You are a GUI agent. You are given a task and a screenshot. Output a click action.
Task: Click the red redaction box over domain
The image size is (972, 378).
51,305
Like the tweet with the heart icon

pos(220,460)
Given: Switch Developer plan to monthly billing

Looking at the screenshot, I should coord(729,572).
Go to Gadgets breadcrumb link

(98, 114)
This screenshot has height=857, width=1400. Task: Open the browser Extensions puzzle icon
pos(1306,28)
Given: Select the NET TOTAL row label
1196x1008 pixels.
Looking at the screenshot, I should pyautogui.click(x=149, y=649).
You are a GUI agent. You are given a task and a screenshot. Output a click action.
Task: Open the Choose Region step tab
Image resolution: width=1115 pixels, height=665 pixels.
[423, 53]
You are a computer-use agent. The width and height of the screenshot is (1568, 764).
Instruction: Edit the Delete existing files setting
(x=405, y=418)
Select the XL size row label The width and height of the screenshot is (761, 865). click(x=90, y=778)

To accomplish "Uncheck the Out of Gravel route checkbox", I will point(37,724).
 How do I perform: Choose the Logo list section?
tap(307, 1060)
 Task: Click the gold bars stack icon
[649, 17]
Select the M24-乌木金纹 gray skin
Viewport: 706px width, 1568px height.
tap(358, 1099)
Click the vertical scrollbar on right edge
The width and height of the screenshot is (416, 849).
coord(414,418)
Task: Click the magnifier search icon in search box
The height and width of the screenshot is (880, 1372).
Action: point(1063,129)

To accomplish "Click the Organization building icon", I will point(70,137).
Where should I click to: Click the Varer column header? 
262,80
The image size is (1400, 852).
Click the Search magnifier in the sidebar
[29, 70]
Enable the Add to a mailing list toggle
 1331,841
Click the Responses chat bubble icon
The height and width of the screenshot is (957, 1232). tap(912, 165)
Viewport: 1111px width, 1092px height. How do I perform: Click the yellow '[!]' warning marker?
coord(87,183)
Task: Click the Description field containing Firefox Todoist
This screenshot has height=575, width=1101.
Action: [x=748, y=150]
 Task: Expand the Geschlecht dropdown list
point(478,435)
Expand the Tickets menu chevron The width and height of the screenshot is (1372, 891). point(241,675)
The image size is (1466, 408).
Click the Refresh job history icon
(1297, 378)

:::

** TASK DIRECTIONS **
Count how many lines of the items contain the string "Select". Reply with the number alone.

** FINISHED EXERCISE **
3